Robot Calligraphy using Pseudospectral Optimal Control
in Conjunction with a Simulated Brush Model
Chinese calligraphy is a unique form of art that has great artistic value but is difficult to master. In this paper, we make robots write calligraphy. Learning methods could teach robots to write, but may not be able to generalize to new characters. As such, we formulate the calligraphy writing problem as a trajectory optimization problem, and propose a new virtual brush model for simulating the real dynamic writing process. Our optimization approach is taken from pseudospectral optimal control, where the proposed dynamic virtual brush model plays a key role in formulating the objective function to be optimized. We also propose a stroke-level optimization to achieve better performance compared to the character-level optimization proposed in previous work. Our methodology shows good performance in drawing aesthetically pleasing characters.

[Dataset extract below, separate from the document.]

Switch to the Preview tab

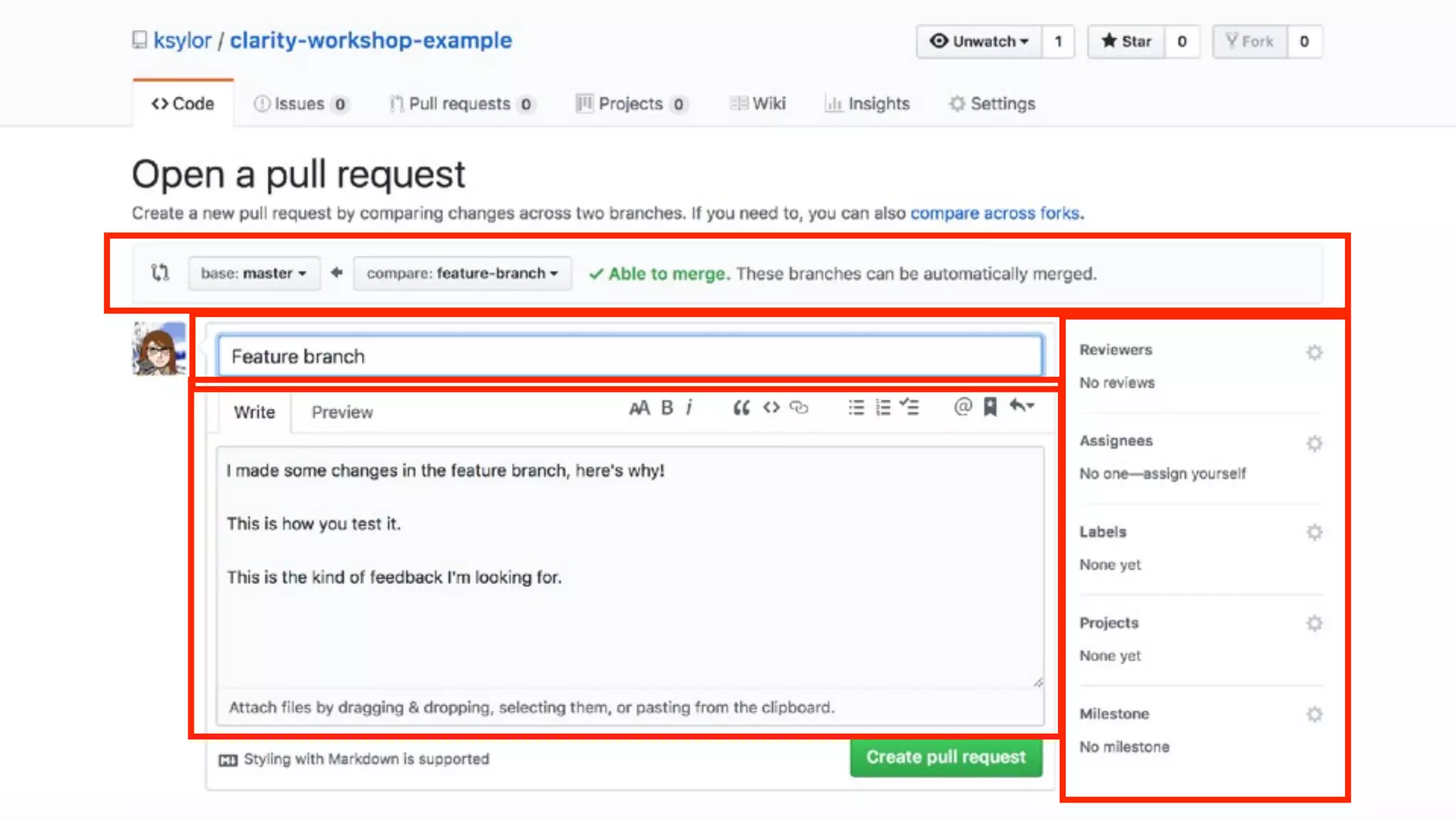pyautogui.click(x=342, y=412)
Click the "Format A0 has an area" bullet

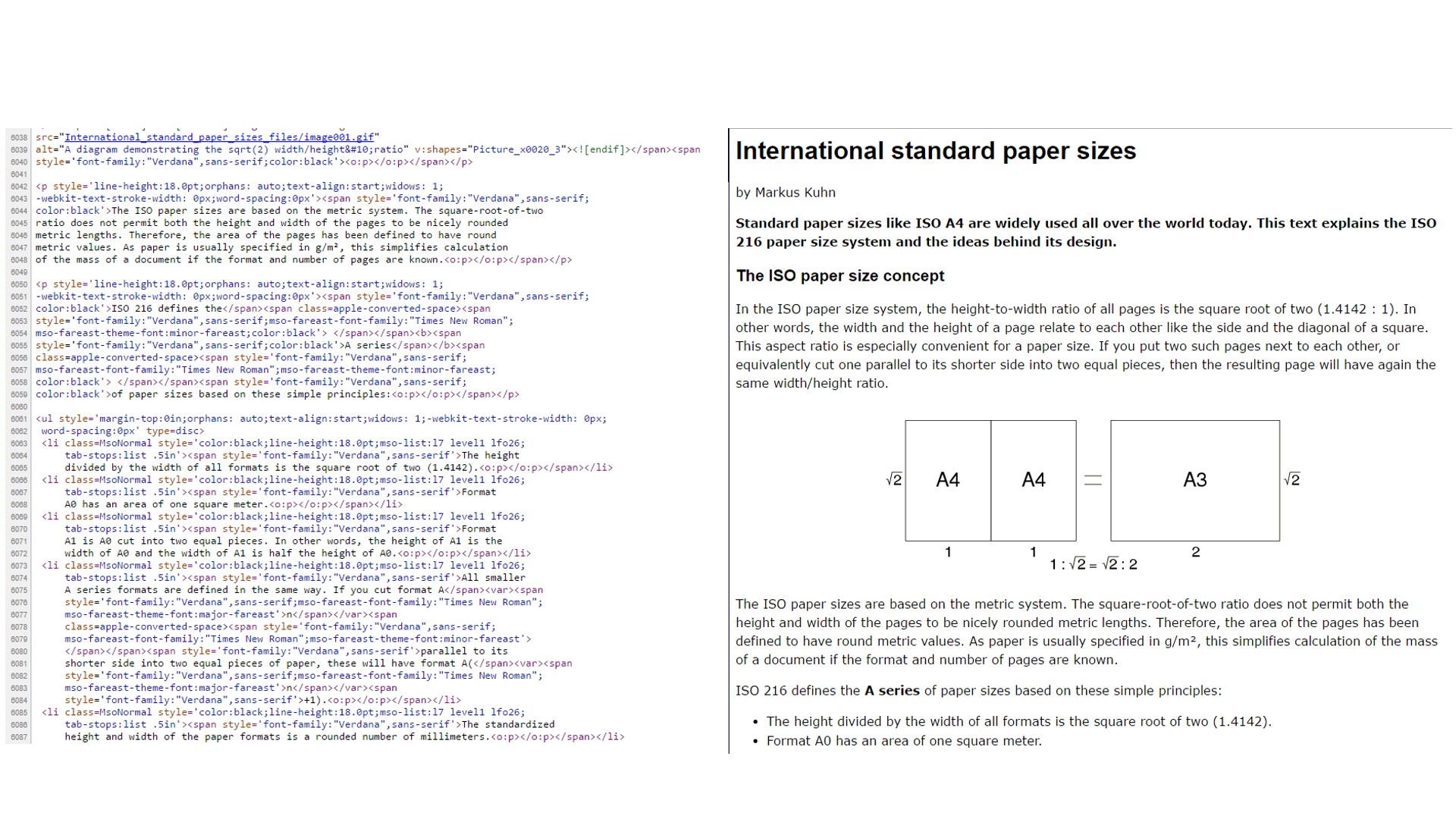click(904, 741)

Motion Control of Manipulators, Optimization and Optimal Control, Manipulation Planning
Making robots write beautiful calligraphy would be an exceptional feat since learning and mastering this art form takes humans years of practice. Chinese characters are complex and a calligraphic brush is difficult to manipulate properly. In this paper we aim to make a robot write Chinese characters by using a simulated brush model and pseudospectral optimal control methods to optimize for a trajectory.
Most relevant research on making actual robots create art adopts either a learning-based method or a trajectory optimization-based approach. The former often comes down to teaching by demonstration [Sun14iros_robot-learn-from-demo, Kotani19icra_TeachingRT], or self-correction [Mueller13iros_robotic_calligraphy]. By using learning one can skip the difficulty of modeling the behavior of a real calligraphy brush. However, learning methods also have a large training cost and may not generalize well to unseen characters. On the other hand, trajectory optimization-based methods do not face these problems. Here we simulate the writing behavior of an actual brush, and then search for an optimal trajectory for the robot to execute [Kwok06icec_Brush_stroke_generation, Lam09iros_Stroke_Trajectory]). However, most simulated brush models [Kwok06icase_robot_drawing, Lam09iros_Stroke_Trajectory] do not account for the complex ways a brush deforms during the writing process. Being able to capture this complexity has an important influence on the final performance.
We propose a trajectory optimization-based method based on principles from pseudospectral optimal control [Elnagar98coa_Chebyshev, Fahroo00acc_DirectTO], and also introduce a new dynamic virtual brush model to achieve fully automatic writing of Chinese characters, given a desired character unicode. Pseudospectral methods are generally used for optimizing continuous trajectories and controls, but we assume the control is realized by the low-level inverse kinematics solvers on the robot. Different from previous work which optimizes the trajectory for the whole character at once [Kwok06icec_Brush_stroke_generation, Lam09iros_Stroke_Trajectory], we decompose the character into strokes and perform stroke-based optimization. Full character-based optimization can be computationally expensive and get stuck in local minima. We extract strokes and create initial trajectory estimates by leveraging the properties of vector-based character databases. The proposed virtual brush concentrates on the dynamic mechanisms of an actual calligraphic brush but has a simpler structure compared to previous work [Xu09book_Calligraphy, Chu04icga_realtime_virtualBrush]. As a baseline, we compare with a virtual brush model similar to Kwok et al.[Kwok06icec_Brush_stroke_generation].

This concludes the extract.